I used to be really awful at this, to be honest. I surrounded myself with as many people as possible when I was growing up because I was infatuated with popularity. But as I have gotten older I've realized that sitting on a glass table of a friendship is not one I would like to have.
When I was in high school I was in the business of changing people. I was absorbed with thinking I could influence people into being better friends, or at least the kind I needed. I convinced myself that these friends were good ones because I didn't think there was better. I settled. I have since learned to stop settling. You can't just keep watering the same dead flower over and over and expect it to bloom again. I was being dragged through friendship after friendship while clinging to the people that made me feel small and unimportant. My happiness wasn't relevant unless theirs exceeded mine. I'm not saying these people were bad friends, but they just really weren't good ones to me.
I think that's a really important thing to remember.
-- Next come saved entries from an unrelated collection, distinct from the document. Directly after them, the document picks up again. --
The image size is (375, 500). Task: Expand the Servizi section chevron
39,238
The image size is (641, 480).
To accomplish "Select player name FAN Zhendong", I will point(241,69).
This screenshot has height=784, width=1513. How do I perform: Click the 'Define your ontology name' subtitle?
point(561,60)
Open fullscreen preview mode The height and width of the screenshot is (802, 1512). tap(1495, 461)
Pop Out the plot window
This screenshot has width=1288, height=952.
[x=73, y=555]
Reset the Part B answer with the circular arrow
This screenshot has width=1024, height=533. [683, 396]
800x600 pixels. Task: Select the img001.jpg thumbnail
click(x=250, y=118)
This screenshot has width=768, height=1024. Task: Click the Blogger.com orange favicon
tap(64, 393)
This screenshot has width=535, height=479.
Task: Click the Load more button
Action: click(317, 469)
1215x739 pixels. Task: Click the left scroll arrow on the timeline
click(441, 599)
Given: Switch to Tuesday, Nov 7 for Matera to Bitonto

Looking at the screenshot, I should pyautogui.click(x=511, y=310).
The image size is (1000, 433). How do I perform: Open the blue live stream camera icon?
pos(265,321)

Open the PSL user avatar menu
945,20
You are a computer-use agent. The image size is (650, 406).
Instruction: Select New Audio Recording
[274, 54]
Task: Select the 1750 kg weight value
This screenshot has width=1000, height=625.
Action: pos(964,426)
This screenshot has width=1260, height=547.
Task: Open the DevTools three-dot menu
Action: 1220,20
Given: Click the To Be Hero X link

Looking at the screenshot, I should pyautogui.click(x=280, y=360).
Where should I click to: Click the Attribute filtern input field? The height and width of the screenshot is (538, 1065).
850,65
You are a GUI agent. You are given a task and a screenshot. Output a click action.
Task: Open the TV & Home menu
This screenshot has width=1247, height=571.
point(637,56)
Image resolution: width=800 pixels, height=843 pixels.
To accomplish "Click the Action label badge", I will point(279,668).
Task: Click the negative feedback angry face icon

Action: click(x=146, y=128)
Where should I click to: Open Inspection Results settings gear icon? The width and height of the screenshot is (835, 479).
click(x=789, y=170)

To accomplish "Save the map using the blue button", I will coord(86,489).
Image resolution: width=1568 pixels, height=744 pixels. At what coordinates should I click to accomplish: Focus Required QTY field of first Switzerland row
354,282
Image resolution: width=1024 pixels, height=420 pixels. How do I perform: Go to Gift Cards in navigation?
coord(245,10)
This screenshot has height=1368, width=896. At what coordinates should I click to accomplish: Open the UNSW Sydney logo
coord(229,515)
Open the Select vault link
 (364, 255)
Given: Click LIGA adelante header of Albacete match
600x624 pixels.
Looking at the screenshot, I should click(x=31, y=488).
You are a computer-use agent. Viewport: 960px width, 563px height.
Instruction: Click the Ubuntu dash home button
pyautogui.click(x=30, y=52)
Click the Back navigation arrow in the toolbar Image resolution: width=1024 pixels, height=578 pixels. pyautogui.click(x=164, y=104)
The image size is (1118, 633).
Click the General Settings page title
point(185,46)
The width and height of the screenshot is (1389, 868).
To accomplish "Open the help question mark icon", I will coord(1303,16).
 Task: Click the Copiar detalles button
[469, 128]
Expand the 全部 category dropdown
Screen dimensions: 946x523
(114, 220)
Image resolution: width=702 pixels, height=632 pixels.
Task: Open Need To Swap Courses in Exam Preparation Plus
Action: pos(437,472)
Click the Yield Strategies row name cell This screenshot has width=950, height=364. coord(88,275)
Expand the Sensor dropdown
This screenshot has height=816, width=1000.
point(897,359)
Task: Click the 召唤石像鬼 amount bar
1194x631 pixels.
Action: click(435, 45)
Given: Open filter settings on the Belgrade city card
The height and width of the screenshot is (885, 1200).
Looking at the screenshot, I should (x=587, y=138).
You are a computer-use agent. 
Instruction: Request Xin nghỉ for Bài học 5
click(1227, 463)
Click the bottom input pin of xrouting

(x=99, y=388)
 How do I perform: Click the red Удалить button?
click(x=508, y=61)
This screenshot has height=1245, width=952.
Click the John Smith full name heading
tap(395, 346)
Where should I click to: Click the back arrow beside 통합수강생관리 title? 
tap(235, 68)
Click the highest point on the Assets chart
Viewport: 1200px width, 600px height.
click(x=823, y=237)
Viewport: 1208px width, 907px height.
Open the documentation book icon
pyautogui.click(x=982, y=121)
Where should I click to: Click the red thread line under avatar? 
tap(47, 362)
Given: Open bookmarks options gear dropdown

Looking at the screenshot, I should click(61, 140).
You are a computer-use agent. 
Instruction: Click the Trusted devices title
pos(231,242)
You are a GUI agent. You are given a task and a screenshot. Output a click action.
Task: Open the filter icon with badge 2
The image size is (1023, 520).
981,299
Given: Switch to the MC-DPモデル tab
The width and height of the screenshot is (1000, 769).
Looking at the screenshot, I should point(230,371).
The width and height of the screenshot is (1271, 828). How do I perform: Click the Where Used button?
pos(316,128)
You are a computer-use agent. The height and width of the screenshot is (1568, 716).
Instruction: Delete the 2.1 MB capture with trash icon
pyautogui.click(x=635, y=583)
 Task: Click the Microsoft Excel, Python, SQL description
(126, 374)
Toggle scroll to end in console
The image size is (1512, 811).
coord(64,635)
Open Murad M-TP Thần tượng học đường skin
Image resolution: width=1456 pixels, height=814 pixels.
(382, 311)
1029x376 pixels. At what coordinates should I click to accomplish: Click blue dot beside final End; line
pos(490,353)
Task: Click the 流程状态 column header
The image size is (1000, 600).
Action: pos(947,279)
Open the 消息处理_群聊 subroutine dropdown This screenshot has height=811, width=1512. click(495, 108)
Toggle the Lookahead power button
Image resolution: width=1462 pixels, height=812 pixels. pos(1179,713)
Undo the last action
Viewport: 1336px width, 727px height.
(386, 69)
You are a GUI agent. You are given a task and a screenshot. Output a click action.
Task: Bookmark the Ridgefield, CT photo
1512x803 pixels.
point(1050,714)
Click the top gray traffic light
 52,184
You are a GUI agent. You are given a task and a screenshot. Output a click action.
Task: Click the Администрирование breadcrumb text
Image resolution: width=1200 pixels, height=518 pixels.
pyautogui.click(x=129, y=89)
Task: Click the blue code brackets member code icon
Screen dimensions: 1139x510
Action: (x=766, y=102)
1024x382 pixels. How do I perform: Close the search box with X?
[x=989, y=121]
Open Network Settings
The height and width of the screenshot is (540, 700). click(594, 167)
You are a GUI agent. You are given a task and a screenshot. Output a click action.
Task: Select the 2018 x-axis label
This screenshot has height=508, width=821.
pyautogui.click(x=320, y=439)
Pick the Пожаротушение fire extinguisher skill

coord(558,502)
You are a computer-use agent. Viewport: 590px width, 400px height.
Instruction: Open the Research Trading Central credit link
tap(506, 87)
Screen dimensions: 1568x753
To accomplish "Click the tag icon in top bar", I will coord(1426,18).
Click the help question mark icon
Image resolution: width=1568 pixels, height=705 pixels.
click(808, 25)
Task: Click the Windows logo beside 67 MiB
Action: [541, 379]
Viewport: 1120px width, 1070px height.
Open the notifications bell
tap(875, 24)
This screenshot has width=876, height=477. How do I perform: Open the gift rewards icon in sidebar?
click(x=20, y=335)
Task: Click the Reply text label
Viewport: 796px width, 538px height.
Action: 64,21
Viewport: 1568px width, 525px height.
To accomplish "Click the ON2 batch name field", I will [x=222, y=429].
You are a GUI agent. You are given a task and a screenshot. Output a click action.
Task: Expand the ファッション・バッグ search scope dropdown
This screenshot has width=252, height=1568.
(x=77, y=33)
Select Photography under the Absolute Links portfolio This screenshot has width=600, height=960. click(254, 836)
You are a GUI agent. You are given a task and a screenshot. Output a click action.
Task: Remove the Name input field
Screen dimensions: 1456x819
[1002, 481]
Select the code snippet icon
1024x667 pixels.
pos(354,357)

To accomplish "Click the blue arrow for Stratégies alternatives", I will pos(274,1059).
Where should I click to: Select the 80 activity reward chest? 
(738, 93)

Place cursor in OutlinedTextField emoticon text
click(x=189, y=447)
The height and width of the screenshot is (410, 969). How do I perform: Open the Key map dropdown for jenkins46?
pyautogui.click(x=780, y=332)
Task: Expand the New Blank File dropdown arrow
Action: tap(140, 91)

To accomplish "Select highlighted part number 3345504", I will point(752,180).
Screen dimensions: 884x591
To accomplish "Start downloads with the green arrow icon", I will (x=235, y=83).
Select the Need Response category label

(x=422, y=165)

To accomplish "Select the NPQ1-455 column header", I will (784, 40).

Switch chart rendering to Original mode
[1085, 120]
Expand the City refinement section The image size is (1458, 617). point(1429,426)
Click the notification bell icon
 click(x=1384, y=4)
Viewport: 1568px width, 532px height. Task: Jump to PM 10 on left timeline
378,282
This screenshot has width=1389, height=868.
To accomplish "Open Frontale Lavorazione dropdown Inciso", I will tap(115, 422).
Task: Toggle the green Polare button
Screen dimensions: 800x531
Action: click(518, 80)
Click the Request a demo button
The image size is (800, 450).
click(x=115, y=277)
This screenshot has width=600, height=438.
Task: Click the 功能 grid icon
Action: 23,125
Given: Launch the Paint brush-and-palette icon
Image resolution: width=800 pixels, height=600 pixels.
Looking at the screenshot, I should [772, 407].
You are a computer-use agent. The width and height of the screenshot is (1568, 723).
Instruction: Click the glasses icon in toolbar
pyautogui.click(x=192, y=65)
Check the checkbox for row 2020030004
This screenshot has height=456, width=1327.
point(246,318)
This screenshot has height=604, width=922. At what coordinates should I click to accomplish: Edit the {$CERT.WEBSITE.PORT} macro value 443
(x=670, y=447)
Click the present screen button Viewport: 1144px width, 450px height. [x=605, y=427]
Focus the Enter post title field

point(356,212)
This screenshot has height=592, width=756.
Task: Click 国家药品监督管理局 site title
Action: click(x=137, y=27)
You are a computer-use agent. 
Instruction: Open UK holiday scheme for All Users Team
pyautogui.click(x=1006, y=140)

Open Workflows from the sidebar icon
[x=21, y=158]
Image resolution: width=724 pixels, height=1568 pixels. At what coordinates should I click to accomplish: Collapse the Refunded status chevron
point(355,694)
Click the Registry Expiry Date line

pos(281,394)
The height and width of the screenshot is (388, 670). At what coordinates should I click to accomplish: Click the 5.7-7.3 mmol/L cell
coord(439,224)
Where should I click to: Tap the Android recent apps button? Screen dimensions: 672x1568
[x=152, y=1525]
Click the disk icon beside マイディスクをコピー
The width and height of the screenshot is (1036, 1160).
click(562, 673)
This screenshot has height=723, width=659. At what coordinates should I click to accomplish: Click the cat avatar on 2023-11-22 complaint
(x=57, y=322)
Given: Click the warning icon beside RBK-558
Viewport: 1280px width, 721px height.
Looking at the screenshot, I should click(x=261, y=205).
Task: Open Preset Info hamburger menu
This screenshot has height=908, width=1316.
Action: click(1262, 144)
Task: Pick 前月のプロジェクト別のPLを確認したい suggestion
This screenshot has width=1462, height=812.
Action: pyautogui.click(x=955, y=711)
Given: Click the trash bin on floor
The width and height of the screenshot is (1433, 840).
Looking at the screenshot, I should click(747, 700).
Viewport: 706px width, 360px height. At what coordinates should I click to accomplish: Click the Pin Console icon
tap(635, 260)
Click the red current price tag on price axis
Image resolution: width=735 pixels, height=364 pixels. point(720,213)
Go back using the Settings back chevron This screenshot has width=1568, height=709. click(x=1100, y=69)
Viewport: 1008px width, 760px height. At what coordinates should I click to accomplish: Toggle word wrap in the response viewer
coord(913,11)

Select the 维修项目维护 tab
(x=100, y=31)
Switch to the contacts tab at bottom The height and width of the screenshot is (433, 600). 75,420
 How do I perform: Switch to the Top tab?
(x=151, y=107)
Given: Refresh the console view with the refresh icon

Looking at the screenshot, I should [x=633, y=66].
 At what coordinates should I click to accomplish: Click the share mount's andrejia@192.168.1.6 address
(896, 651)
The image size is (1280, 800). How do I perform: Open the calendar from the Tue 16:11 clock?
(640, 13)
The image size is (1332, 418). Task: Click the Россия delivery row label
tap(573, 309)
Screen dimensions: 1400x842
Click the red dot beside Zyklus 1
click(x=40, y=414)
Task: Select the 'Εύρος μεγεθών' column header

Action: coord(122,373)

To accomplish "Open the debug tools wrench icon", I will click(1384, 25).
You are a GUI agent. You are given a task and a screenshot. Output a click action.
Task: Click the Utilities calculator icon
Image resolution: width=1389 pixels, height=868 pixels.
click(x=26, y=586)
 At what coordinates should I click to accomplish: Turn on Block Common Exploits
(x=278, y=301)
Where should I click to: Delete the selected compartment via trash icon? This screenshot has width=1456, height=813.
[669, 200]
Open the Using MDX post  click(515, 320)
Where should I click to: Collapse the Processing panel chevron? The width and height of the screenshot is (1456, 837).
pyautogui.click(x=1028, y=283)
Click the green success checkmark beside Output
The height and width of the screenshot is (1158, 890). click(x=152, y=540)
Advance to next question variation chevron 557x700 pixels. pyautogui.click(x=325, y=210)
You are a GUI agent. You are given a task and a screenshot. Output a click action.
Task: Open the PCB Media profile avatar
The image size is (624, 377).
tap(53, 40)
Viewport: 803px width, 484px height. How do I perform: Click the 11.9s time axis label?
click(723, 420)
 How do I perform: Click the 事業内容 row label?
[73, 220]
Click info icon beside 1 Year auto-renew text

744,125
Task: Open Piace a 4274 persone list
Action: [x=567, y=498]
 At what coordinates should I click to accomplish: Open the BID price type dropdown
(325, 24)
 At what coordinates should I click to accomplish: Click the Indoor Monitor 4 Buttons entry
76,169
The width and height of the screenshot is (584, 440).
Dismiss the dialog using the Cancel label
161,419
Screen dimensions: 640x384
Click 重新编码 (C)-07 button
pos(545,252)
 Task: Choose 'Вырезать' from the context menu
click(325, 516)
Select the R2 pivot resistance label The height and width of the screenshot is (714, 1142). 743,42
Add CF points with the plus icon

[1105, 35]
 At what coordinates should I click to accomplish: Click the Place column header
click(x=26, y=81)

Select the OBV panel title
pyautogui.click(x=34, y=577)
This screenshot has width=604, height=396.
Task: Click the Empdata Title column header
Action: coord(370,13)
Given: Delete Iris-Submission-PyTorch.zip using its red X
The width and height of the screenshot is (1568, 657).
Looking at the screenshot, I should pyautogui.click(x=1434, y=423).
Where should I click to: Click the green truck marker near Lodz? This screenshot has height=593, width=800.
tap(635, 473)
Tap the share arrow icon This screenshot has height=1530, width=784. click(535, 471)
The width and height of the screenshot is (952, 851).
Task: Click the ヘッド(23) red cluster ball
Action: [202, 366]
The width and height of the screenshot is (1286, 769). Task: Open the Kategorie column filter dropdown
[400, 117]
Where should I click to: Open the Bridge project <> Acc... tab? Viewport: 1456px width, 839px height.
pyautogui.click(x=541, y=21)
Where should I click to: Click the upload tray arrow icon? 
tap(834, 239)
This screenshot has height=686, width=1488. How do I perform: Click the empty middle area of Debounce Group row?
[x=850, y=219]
I once had a friend that would try to diminish my happiness if they weren't just as happy. I couldn't have a good day if they were having a bad one. Their consistent negativity enveloped me and I was tired of them not being able to see all the greatness on this Earth because they thought they were the whole world. I was constantly trying to please these kinds of people just to get by, just to say I had their friendship. I was always saying yes and maybe when I wanted to say no.
I've learned in the past few months and years that you have to consistently be unapologetic for what you feel and the person you are. Compromising does nothing but put a temporary band-aid on a bullet hole. It just takes pieces of you away and you end up getting cut when you try to put them back together again. The people which you choose to be surrounded by are the reflections of what you would like people to think of you. Therefore, constantly being with negative souls will do nothing but damage yours. Take the time to cultivate your group. Handpick the people that will build you up into the person you've always wanted to be. Don't be sitting there 4 years later with a friend that's making fun of you in front of a boy to make themselves look better. Don't settle for the friends that steal. Whether their theft be a person or a piece of you, keep true to your most faithful of friends. Remember that when you lose someone and end a friendship, it will never be the same exact person that returns if you chose to rekindle it. You can't always choose the way people leave your life, however, you can always choose what to do with the space they have left. Fill it with light. Fill it with positivity and love, and never compromise yourself in fear of losing a friend because that will only result in you losing pieces of yourself.